I had planned to write a post today about the death of George Floyd, Black Lives Matter, and the crackdown on protestors this past weekend. In my usual way, I had hoped to find perspective through my own writing, give my readers hope, and prompt action. But I woke up this morning, and I didn’t feel ready. I’m still experiencing grief. And I can’t think, write, or give hope to anyone through the numbness of grief.
Not enough is written about grief in the public sphere. After a major catastrophe, we’re expected to immediately come out with a statement, join a side, and start taking action. And for some, those actions are part of how they process grief. But for others– like me, I guess– some time apart is needed first. We need to wrestle with our own feelings before jumping into the public well of emotion.
Personal grief is a necessary step toward the ultimate goal of taking social justice action. For me, grief looks like this:
Denial: “I’m not sad about the state of the world. I’m ignoring the state of the world.”
Anger: “Why is there so much evil in the world? Why do I have to live in a world where such horrible things happen? %*&%*?!*%&$%^?!”
Bargaining: “If I can just stay in the bubble of my family life, I don’t have to think about it.”

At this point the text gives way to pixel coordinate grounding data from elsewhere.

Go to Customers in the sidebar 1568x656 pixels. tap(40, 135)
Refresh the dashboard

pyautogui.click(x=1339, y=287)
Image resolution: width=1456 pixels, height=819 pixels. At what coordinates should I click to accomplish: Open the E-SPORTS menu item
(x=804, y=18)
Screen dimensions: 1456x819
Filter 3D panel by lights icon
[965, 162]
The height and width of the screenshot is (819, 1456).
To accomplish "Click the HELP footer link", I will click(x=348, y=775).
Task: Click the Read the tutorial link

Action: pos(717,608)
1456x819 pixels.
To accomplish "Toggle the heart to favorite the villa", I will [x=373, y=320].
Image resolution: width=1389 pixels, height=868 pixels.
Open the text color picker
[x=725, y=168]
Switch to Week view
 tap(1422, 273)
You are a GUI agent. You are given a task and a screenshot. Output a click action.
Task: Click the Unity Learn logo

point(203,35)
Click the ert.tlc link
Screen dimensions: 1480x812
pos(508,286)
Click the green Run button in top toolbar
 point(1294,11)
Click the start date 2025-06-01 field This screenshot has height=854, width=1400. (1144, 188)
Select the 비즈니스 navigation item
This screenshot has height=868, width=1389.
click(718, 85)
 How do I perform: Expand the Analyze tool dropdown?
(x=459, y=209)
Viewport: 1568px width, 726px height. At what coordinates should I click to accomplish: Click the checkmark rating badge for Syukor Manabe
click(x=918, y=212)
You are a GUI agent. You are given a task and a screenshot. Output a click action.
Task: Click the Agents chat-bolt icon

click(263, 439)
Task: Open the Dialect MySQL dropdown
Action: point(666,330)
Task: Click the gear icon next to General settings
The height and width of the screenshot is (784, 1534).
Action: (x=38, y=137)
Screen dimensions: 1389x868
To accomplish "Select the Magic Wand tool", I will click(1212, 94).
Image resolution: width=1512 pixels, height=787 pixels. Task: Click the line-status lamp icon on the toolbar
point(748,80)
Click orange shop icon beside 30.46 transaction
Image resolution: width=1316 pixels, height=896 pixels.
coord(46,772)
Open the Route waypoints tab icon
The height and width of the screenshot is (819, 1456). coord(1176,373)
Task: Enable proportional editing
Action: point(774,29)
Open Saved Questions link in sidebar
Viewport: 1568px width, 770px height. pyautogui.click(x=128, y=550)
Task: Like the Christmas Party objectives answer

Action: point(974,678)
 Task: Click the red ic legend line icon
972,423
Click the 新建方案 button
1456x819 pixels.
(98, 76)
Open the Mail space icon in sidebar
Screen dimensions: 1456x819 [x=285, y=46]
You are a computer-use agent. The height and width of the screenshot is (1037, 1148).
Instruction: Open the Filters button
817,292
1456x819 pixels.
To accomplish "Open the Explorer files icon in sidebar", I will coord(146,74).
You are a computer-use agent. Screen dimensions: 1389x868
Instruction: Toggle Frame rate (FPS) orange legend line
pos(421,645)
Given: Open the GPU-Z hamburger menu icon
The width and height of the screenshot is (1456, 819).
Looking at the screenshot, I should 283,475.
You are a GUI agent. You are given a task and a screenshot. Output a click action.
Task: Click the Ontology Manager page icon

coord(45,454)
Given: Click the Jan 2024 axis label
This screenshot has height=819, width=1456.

Depression: “Here comes the sadness. I’ll give into the numbness with chocolate, comfort TV and extra sleep.”
Acceptance: “I will find a small action that is manageable and uses my personal strengths to make a difference in the world. I will take this action despite knowing that it will only be a pebble thrown against a fortress, because I also know that if everyone throws a pebble, the fortress must begin to crumble.”
I spent part of yesterday afternoon on the couch re-watching How I Met Your Mother and eating chocolate ice cream with M&Ms. So I might be ready for Acceptance soon. And when I am, I’ll let you know what action I’m prompted to take.
How do you deal with public grief? I would welcome any advice.
I appreciate this post–I think you put into words some of what I’ve been feeling myself. It’s possible the protests and riots themselves are even part of the grieving process for people of color.
I haven’t been able to write anything at all (publicly) because everything seems like it’s too frivolous for what’s happening right now. I’m trying to think through and educate myself–open my eyes–to what small actions I can take, rather than remain paralyzed by it all.